List<EventData> telemetryEvents = Arrays.asList(
new EventData("Roast beef".getBytes(UTF_8)),
new EventData("Cheese".getBytes(UTF_8)),
new EventData("Tofu".getBytes(UTF_8)),
new EventData("Turkey".getBytes(UTF_8)));
AzureNamedKeyCredential credential = new AzureNamedKeyCredential("RootManageSharedAccessKey",
"<Shared Access Policy Primary or Secondary Key from the Portal>");
EventHubProducerClient producer = new EventHubClientBuilder()
.credential("<eventubs-namespace>.servicebus.windows.net", "<eventhubs-name>", credential)

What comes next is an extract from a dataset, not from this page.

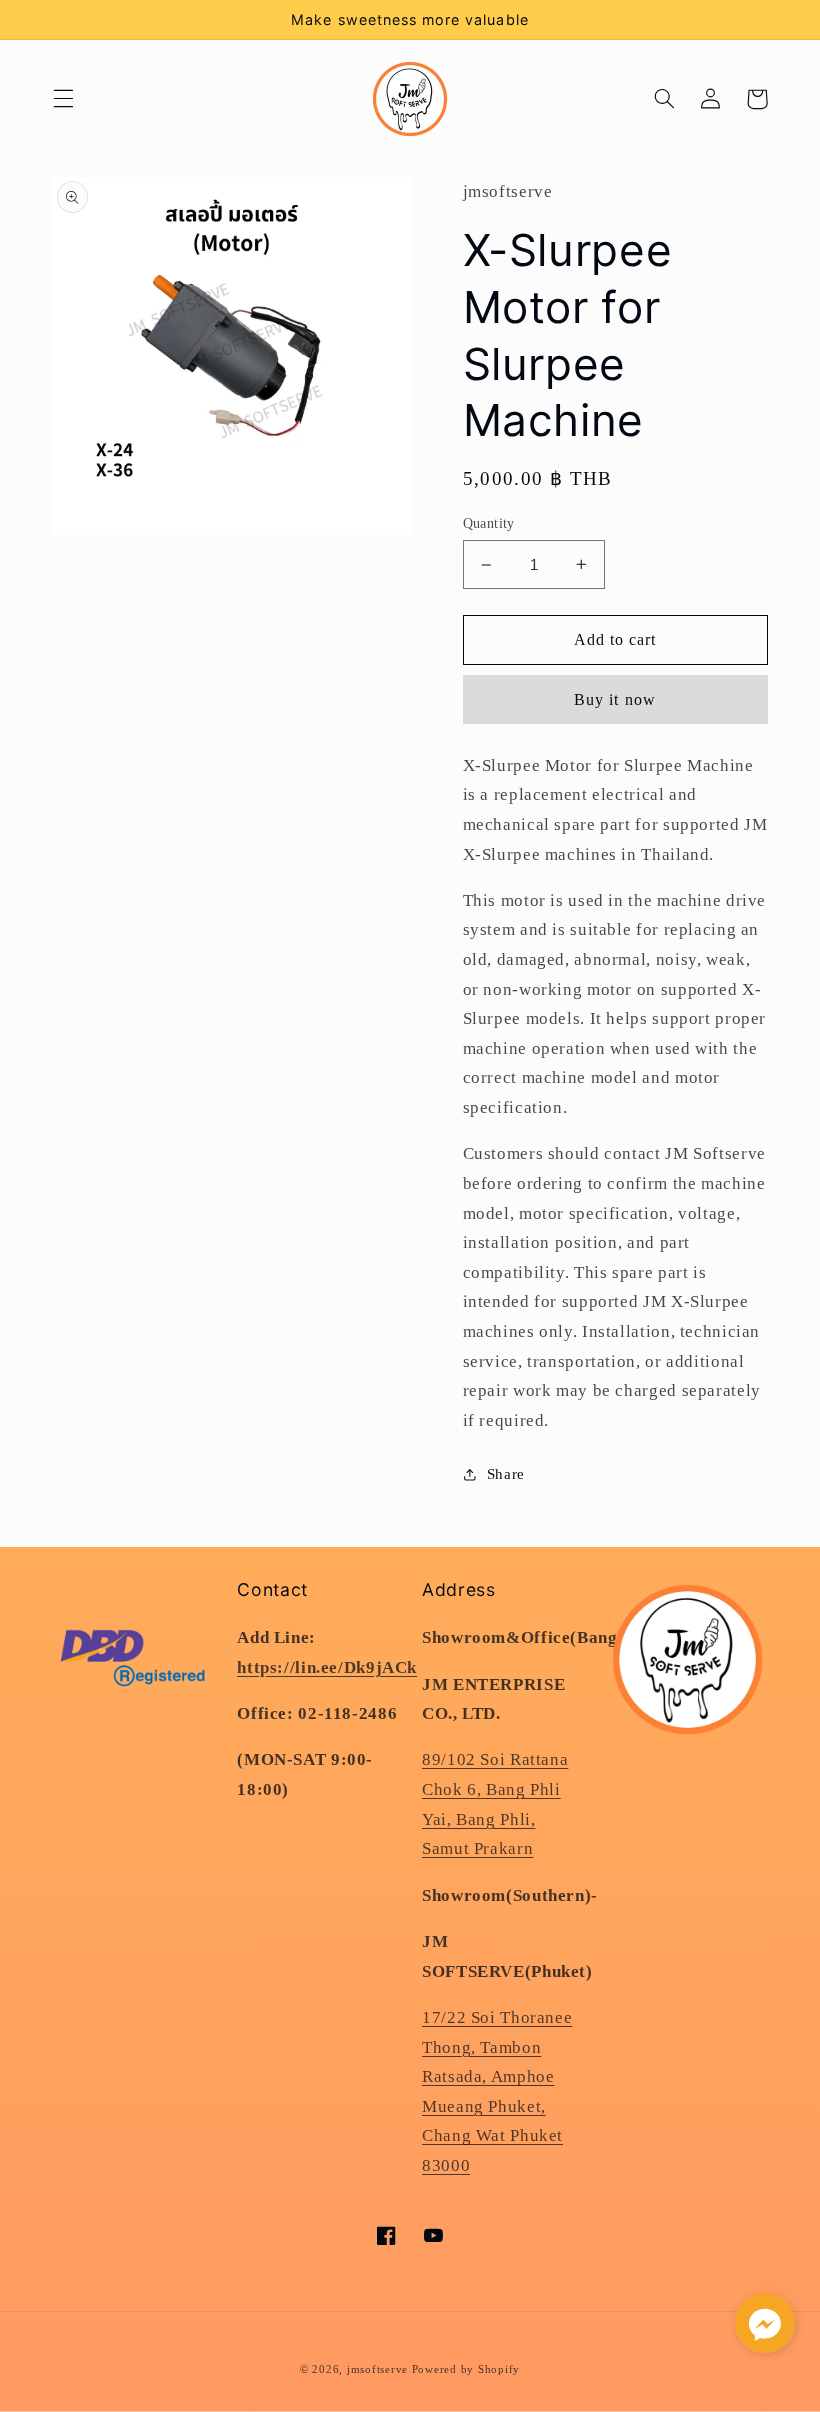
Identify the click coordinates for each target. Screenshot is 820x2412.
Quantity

.customEndpointAddress("https://<custom-domain-app-gateway>") // e.g. "https://apg-eh.anuchan.us"
.transportType(AmqpTransportType.AMQP_WEB_SOCKETS)
.buildProducerClient();
EventDataBatch currentBatch = producer.createBatch();
for (EventData event : telemetryEvents) {
if (currentBatch.tryAdd(event)) {
continue;
}
producer.send(currentBatch);
currentBatch = producer.createBatch();
if (!currentBatch.tryAdd(event)) {
System.err.printf("Event is too large for an empty batch. Skipping. Max size: %s. Event: %s%n",
currentBatch.getMaxSizeInBytes(), event.getBodyAsString());
}
}
producer.send(currentBatch);
Application gateway allows hosting multiple backends with a unique custom domain — for example, apg-eh.anuchan.us for Event Hubs, apg-sb.anuchan.us for Service Bus, so on.
It can be configured by opting in for "Multi-site listener type".
Note: Once the muti-site is enabled, the AppGateway will validate if the client request initiating the connection contains a "Host" header matching the listener's "Host name" value (e.g., apg-eh.anuchan.us). AppGateway returns the status code 404 (Not Found) if there is a mismatch. So, for example, if the client uses WebSocket underneath and fails to set the correct "Host" header, then the client connect-init requests expecting 101 response (Switching Protocol) fail with 404.